*LIST OF TASKS:*
[1] Decide whether each statement below agrees with the article on the Democrats' intra-party feud. Answer yes or no for each, quoting the exact words of the article that settle it.
(a) The Presidential Inaugural Committee chose "America United" as the inaugural theme.
(b) The writer expects that by spring the most relevant political divisions will be those between Democrats and Republicans.
(c) Bernie Sanders defeated Joe Biden during the primary season.
[2] Carry forward the article on the Democrats' intra-party feud, starting right after its final sentence.

** Opening PAGE EXTRACT block **

Intra-Party Feud Of the Democrats Is Key Battle
This article is from the archive of The New York Sun before the launch of its new website in 2022. The Sun has neither altered nor updated such articles but will seek to correct any errors, mis-categorizations or other problems introduced during transfer.
The Presidential Inaugural Committee recently announced “America United” as the inaugural theme. The “political divisions seeking to tear us apart” mentioned in the press release might seem at first glance to be those between Democrats and Republicans, or between most Americans and the pro-Trump bitter-enders who stormed the Capitol and disrupted the Senate.
My own prediction, though, is that by spring the political divisions most relevant to American pocketbooks, health, and security will be the ones between Democratic moderates and the far left.
The Democrats only narrowly missed being torn asunder by that rift during the primary season. Only a sudden coalescence of moderates behind Joe Biden prevented him from being defeated by the progressives led by avowed socialist Bernie Sanders.

** Closing PAGE EXTRACT block **
** Opening DATA EXTRACTS block **

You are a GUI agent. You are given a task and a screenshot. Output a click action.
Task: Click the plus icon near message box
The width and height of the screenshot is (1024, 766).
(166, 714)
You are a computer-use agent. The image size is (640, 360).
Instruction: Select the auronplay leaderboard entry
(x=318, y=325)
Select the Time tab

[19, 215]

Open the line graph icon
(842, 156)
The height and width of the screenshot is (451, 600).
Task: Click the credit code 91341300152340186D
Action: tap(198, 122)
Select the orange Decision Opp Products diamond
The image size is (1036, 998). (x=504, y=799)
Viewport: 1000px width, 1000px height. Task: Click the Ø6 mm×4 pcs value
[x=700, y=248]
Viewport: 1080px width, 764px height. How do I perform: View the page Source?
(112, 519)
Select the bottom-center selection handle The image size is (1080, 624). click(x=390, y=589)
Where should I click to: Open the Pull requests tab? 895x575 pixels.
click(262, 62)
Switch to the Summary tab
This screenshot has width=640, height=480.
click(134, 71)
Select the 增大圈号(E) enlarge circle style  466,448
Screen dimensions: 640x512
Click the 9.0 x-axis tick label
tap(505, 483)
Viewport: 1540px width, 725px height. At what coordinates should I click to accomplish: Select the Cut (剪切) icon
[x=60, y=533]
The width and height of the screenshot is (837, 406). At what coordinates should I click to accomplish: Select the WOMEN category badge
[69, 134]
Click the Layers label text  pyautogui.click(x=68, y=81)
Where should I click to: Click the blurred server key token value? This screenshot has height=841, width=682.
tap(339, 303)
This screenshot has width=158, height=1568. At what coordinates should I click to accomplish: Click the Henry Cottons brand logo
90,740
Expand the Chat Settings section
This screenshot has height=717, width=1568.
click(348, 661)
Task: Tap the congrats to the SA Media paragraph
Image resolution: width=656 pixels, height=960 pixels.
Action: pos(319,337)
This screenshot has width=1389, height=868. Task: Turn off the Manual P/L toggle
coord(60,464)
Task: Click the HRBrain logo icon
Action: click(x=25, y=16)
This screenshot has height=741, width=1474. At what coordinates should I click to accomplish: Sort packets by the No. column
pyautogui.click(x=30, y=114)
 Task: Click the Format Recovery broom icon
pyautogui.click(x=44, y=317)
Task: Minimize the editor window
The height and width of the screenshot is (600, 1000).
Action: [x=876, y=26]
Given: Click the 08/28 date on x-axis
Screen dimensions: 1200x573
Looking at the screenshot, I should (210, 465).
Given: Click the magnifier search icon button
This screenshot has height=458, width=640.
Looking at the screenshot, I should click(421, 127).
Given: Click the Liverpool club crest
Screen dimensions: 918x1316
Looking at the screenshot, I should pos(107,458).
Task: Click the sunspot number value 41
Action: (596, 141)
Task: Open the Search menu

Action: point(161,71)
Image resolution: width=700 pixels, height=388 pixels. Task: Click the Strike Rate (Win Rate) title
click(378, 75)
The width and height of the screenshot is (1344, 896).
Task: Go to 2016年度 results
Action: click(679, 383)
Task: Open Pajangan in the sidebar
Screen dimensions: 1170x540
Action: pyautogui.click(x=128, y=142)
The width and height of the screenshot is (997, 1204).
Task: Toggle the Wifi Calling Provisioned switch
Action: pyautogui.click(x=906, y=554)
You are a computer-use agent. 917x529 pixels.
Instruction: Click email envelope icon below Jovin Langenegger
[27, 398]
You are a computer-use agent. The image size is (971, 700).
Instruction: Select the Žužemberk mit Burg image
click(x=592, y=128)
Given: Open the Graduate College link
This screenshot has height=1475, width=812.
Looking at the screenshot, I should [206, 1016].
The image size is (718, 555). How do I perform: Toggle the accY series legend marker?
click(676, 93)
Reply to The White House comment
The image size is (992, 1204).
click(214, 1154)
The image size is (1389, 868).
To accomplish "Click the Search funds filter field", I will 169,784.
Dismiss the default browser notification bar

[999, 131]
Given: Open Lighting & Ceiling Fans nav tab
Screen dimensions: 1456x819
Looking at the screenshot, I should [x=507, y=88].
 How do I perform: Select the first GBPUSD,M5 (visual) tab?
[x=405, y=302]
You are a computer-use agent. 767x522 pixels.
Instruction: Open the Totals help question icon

** Closing DATA EXTRACTS block **

*ACTIVITY ANSWERS:*
[1]
(a) Yes: "recently announced “America United” as the inaugural theme"
(b) No: "the political divisions most relevant to American pocketbooks, health, and security will be the ones between Democratic moderates and the far left"
(c) No: "Only a sudden coalescence of moderates behind Joe Biden prevented him from being defeated by the progressives led by avowed socialist Bernie Sanders"

[2]
That Democratic divisions will be the most newsworthy ones in the months ahead was only reinforced by the outcome of the Senate races in Georgia. Mr. Biden campaigned for the Democratic Senate candidates who wound up winning. Yet their victory, which means Democratic control of Congress, carries its own risks for the Biden presidency.
The victories of Jon Ossoff and Raphael Warnock mean it will be harder for Biden to blame Senate Republicans for obstructing his agenda. The fallback of using a conservative Supreme Court as an explanation for any lack of progress will pose its own challenges. After all, many Democrats were advocating expanding the number of judges on the court even before Amy Coney Barrett was confirmed by the Senate on October 26, 2020. A Democratic Senate increases the likelihood that Mr. Biden, a former chairman of the Judiciary Committee, will be tempted into a court-packing scheme.
Apart from remaking the judiciary, the only branch of government not yet fully controlled by the Democrats, Mr. Biden will have his work cut out for him. He has promised to push out $2,000-a-person stimulus checks backed by President Trump and Speaker of the House Pelosi but not by Senate Republicans.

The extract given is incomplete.